> [TEXT PROVIDED]:

┏━━

Work That creates Wellbeing
Human Capital Is What Makes the Difference
Companies that invest in people gain resilience, motivation and cohesion, with positive effects not only on their business metrics but also on the surrounding social fabric
By Rachele Anconetani
Global events of recent years — from the pandemic to climate emergencies and geopolitical strife — have highlighted the crucial importance of human capital to ensure organizational resilience in times of crisis (Kuckertz et al., 2020). A company's ability to overcome difficulties and regain momentum depends largely on the contribution of its people deploying skills, knowledge and personal energy (Musa and Aifuwa 2020; Delladio et al., 2023). In this context, corporate welfare policies play a strategic role, as they contribute to strengthening motivation, wellbeing and collective performance (Wei et al., 2020). Data from a 2024 SDA Bocconi study shows that companies that have devised a structured welfare plan have seen tangible benefits in personnel management: more than one in two companies in the sample have increased their workforce by more than 10%, and one in five has reduced turnover by a similar amount. The effectiveness of welfare is also evident on the generational front, as nearly half of new hires is under 30, and 15% of companies have managed to reduce turnover in the same age cohort by more than 10%. A survey by Economia & Management (Dell’Acqua, A., Anconetani, R., Colantoni, F., Santoli, E. “Il Ruolo Strategico del Welfare Aziendale”, 2025) confirms that substantial investments, meaningful variety of services and a planned approach to corporate welfare are associated with higher levels of engagement, as well as a positive net balance between new entries and job endings.
The benefits of integrated welfare aren't limited to what happens inside the company, however: they also have a positive impact on the wider social and economic fabric. The SDA Bocconi School of Management research highlights that corporate initiatives such as sustainable mobility or active employee engagement generate greater demand for local goods and services, stimulating community development. People-care interventions — from parenting support to flexible working hours — encourage a better work-life balance, favoring both internal cohesion and economic and social sustainability. Other initiatives such as volunteer programs, team building activities or personalized benefit packages also strengthen the sense of community and trust among employees.

┗━━

> [SUPPLIED DATA]:
┏━━

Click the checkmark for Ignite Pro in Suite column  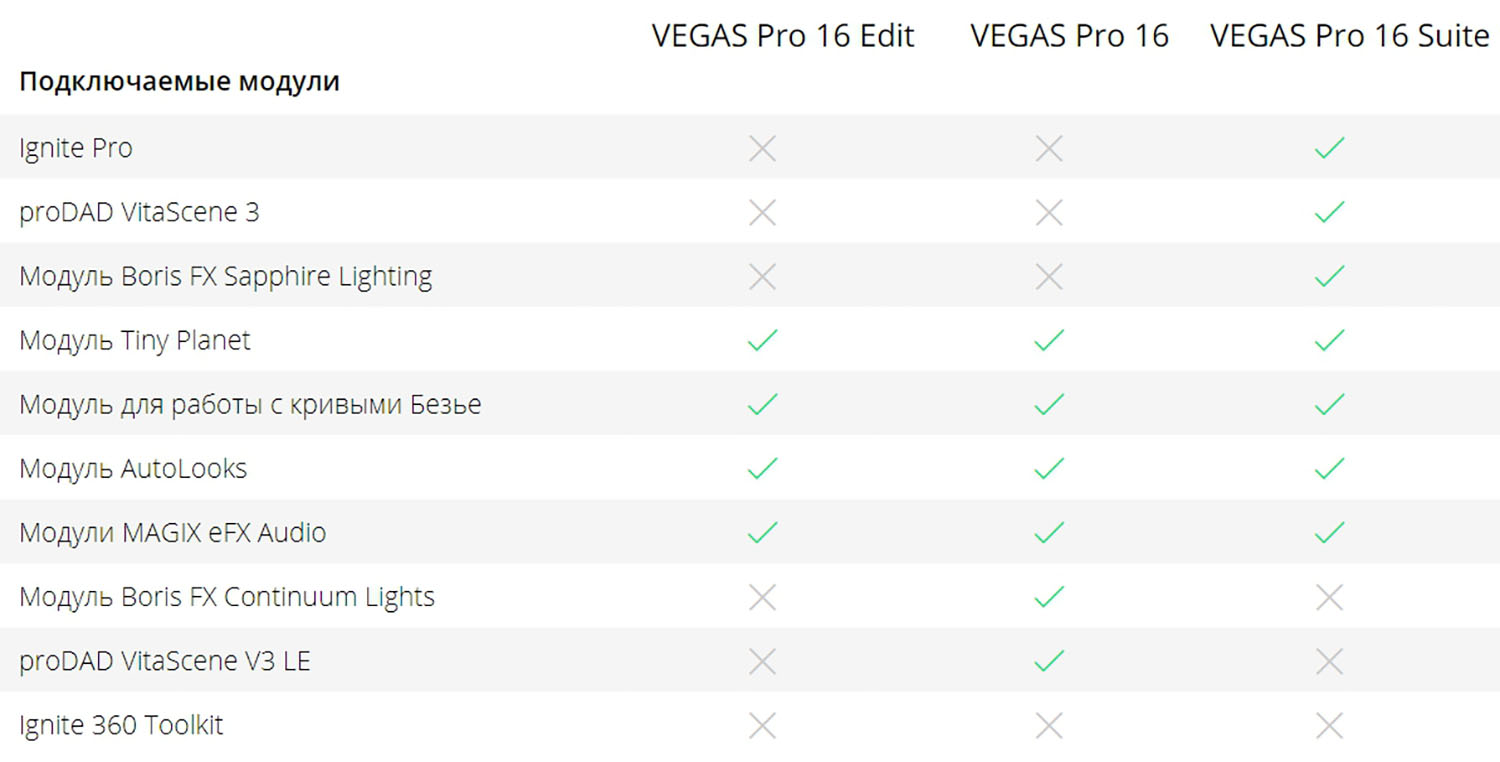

┗━━

> [WORK TO COMPLETE]:
1: According to the corporate welfare text, what share of new hires is under 30?
2: Output the passage of the corporate welfare text from "The benefits of" up to and including "trust among employees.".

> [TASK RESPONSES]:
1: Nearly half.

2:
The benefits of integrated welfare aren't limited to what happens inside the company, however: they also have a positive impact on the wider social and economic fabric. The SDA Bocconi School of Management research highlights that corporate initiatives such as sustainable mobility or active employee engagement generate greater demand for local goods and services, stimulating community development. People-care interventions — from parenting support to flexible working hours — encourage a better work-life balance, favoring both internal cohesion and economic and social sustainability. Other initiatives such as volunteer programs, team building activities or personalized benefit packages also strengthen the sense of community and trust among employees.